Omicidio Basile, il parroco ai funerali: “Gesto ignobile, il killer si converta”

Francesco Basile

Francesco Basile

di Bianca Bianco (Il Mattino)

AVELLA- Un cielo plumbeo ha accolto la salma di Francesco Basile. La bara dell’imprenditore ucciso a Sperone venerdì ha raggiunto la chiesa della Collegiata poco prima dell’una, quando già una piccola folla di amici aspettava per porgere l’estremo saluto.
Visi contriti, sguardi commossi dinanzi il grande tempio che l’ingegnere conosceva bene. Fu proprio lui, qualche anno fa, a donare all’allora parroco don Franco Capasso il restauro del portone ligneo, l’ingresso principale che ieri ha accolto il suo ultimo passo terreno.

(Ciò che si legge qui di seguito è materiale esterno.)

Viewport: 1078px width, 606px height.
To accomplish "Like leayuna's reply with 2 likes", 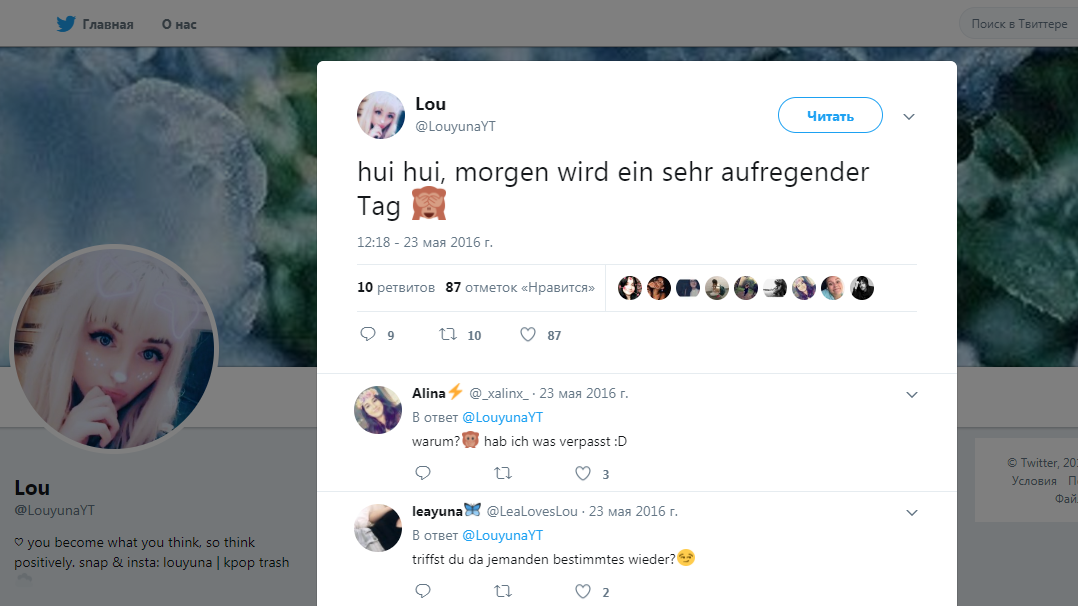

Un passaggio attraverso quella che don Giuseppe, parroco della Collegiata, ha definito più tardi nella sua omelia una simbolica porta del Paradiso.
La navata si è riempita in poco tempo di quanti conoscevano l’imprenditore, originario di Cimitile ma da quaranta anni cittadino avellano integrato e stimato. Accanto ai familiari, la moglie Anna Maria ed i figli Felice, Angela ed Emiliana, anche il sindaco di Avella Domenico Biancardi ed il consigliere regionale Pietro Foglia.
Un dolore composto quello dei congiunti che hanno ascoltato la lunga e toccante omelia di don Giuseppe, una elegia funebre che ha sfiorato con discrezione ma anche con parole di condanna la tragedia vissuta dalla famiglia del sessantottenne ucciso con tre colpi di pistola dinanzi il suo cantiere edile. Per i congiunti, il sacerdote ha implorato “la pace”, per l’assassino ha invece invocato la redenzione ed il ravvedimento.
 “E’ una giornata molto triste per la nostra comunità- ha detto dall’altare, affiancato da don Franco Capasso, suo predecessore alla Collegiata-. La prima reazione alla notizia terribile della morte di Francesco è stata il silenzio, poi lo sgomento e l’incredulità. Quello compiuto è stato un gesto disumano, ignobile e cattivo. Il gesto di chi ha deciso consapevolmente e deliberatamente di rivolgere il proprio sguardo solo alla propria esistenza, rifiutando la presenza di Dio. L’ingiustizia oggi domina il mondo in cui viviamo,  in cui Dio è messo da parte ed escluso”. “Francesco- ha continuato il prete- a detta di tutti era una persona onesta, gentile, riservata. Una persona per bene”. Parole dure rivolte invece a chi ha sparato: “Supplichiamo il Signore affinché quell’uomo cambi vita e si converta”.
La salma è stata poi trasportata nel cimitero di Avella sotto la pioggia, la stessa incessante pioggia che ha funestato gli ultimi tre giorni. Tre giorni di domande senza risposta per la comunità mandamentale, trafitta da una violenza inusitata, la stessa che già ad agosto aveva sconvolto il Baianese quando fu ucciso Fortunato Miele.  Consumato il rito funebre, si dovranno dare risposte a questi interrogativi. Per questo le indagini, affidate anche alla Direzione distrettuale antimafia, vanno avanti. Molti i nodi da sciogliere in questa vicenda. Prima di tutto i possibili punti di contatto con l’omicidio Miele. E poi le ragioni della recrudescenza del crimine in un territorio che non aveva mai assistito a episodi simili. Nelle ore immediatamente successive l’omicidio è stata messa sotto la lente degli inquirenti la vita imprenditoriale, oltre che quella personale, dell’ingnegnere Basile, alla ricerca di elementi utili alle indagini. Mentre le procure indagano, il Mandamento vive una fine di novembre blindata. Le forze dell’ordine hanno intensificato la loro presenza ed aumentato i livelli di sicurezza. Un messaggio forte per un territorio che si sente improvvisamente indifeso e sotto attacco.